## [CHALLENGE]
Retype every item below word for word, without changing anything.
## START INFORMATION PROVIDED
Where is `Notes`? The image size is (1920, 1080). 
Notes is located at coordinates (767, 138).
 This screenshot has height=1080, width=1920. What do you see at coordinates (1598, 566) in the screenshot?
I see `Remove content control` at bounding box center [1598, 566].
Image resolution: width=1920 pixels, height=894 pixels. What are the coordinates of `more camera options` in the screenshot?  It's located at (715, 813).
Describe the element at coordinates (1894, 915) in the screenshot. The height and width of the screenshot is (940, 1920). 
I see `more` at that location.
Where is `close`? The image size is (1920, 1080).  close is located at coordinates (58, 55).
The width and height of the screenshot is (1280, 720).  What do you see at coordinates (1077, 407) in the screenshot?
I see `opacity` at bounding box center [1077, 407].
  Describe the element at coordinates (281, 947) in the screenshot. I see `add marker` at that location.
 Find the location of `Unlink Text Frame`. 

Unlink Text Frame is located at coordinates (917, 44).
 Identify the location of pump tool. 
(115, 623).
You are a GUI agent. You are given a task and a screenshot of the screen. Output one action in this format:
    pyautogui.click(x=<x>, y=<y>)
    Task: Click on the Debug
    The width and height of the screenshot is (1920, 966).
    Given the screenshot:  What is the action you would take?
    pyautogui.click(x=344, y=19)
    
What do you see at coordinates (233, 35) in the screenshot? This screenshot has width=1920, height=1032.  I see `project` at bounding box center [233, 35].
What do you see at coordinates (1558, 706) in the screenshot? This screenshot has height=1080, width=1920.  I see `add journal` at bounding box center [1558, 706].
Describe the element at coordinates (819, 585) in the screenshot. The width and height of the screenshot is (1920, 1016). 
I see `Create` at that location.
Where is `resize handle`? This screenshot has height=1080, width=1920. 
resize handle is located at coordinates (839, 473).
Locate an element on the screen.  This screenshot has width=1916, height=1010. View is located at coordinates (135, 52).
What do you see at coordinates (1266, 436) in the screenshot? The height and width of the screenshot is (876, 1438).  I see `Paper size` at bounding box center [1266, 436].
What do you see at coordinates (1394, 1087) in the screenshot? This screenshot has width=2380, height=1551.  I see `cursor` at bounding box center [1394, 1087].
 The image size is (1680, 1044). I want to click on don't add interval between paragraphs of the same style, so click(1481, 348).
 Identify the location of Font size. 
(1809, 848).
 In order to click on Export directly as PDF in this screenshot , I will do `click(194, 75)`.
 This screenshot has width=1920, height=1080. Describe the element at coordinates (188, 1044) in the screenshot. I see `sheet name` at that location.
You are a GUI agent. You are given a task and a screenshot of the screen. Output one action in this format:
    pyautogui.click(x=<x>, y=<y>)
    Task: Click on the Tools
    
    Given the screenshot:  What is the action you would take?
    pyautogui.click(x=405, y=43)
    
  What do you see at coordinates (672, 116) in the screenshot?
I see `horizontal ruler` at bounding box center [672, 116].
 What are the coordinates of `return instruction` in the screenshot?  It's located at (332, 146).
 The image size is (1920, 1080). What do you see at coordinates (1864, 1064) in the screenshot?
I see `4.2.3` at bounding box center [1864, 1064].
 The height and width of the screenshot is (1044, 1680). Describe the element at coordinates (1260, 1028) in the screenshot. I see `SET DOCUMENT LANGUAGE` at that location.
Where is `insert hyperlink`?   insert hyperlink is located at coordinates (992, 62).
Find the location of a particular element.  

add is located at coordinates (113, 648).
## END INFORMATION PROVIDED
## [RESPONSE BELOW]
Where is `Notes`? The image size is (1920, 1080). 
Notes is located at coordinates (767, 138).
 This screenshot has height=1080, width=1920. What do you see at coordinates (1598, 566) in the screenshot?
I see `Remove content control` at bounding box center [1598, 566].
Image resolution: width=1920 pixels, height=894 pixels. What are the coordinates of `more camera options` in the screenshot?  It's located at (715, 813).
Describe the element at coordinates (1894, 915) in the screenshot. The height and width of the screenshot is (940, 1920). 
I see `more` at that location.
Where is `close`? The image size is (1920, 1080).  close is located at coordinates (58, 55).
The width and height of the screenshot is (1280, 720).  What do you see at coordinates (1077, 407) in the screenshot?
I see `opacity` at bounding box center [1077, 407].
  Describe the element at coordinates (281, 947) in the screenshot. I see `add marker` at that location.
 Find the location of `Unlink Text Frame`. 

Unlink Text Frame is located at coordinates (917, 44).
 Identify the location of pump tool. 
(115, 623).
You are a GUI agent. You are given a task and a screenshot of the screen. Output one action in this format:
    pyautogui.click(x=<x>, y=<y>)
    Task: Click on the Debug
    The width and height of the screenshot is (1920, 966).
    Given the screenshot:  What is the action you would take?
    pyautogui.click(x=344, y=19)
    
What do you see at coordinates (233, 35) in the screenshot? This screenshot has width=1920, height=1032.  I see `project` at bounding box center [233, 35].
What do you see at coordinates (1558, 706) in the screenshot? This screenshot has height=1080, width=1920.  I see `add journal` at bounding box center [1558, 706].
Describe the element at coordinates (819, 585) in the screenshot. The width and height of the screenshot is (1920, 1016). 
I see `Create` at that location.
Where is `resize handle`? This screenshot has height=1080, width=1920. 
resize handle is located at coordinates (839, 473).
Locate an element on the screen.  This screenshot has width=1916, height=1010. View is located at coordinates (135, 52).
What do you see at coordinates (1266, 436) in the screenshot? The height and width of the screenshot is (876, 1438).  I see `Paper size` at bounding box center [1266, 436].
What do you see at coordinates (1394, 1087) in the screenshot? This screenshot has width=2380, height=1551.  I see `cursor` at bounding box center [1394, 1087].
 The image size is (1680, 1044). I want to click on don't add interval between paragraphs of the same style, so click(1481, 348).
 Identify the location of Font size. 
(1809, 848).
 In order to click on Export directly as PDF in this screenshot , I will do `click(194, 75)`.
 This screenshot has width=1920, height=1080. Describe the element at coordinates (188, 1044) in the screenshot. I see `sheet name` at that location.
You are a GUI agent. You are given a task and a screenshot of the screen. Output one action in this format:
    pyautogui.click(x=<x>, y=<y>)
    Task: Click on the Tools
    
    Given the screenshot:  What is the action you would take?
    pyautogui.click(x=405, y=43)
    
  What do you see at coordinates (672, 116) in the screenshot?
I see `horizontal ruler` at bounding box center [672, 116].
 What are the coordinates of `return instruction` in the screenshot?  It's located at (332, 146).
 The image size is (1920, 1080). What do you see at coordinates (1864, 1064) in the screenshot?
I see `4.2.3` at bounding box center [1864, 1064].
 The height and width of the screenshot is (1044, 1680). Describe the element at coordinates (1260, 1028) in the screenshot. I see `SET DOCUMENT LANGUAGE` at that location.
Where is `insert hyperlink`?   insert hyperlink is located at coordinates (992, 62).
Find the location of a particular element.  

add is located at coordinates (113, 648).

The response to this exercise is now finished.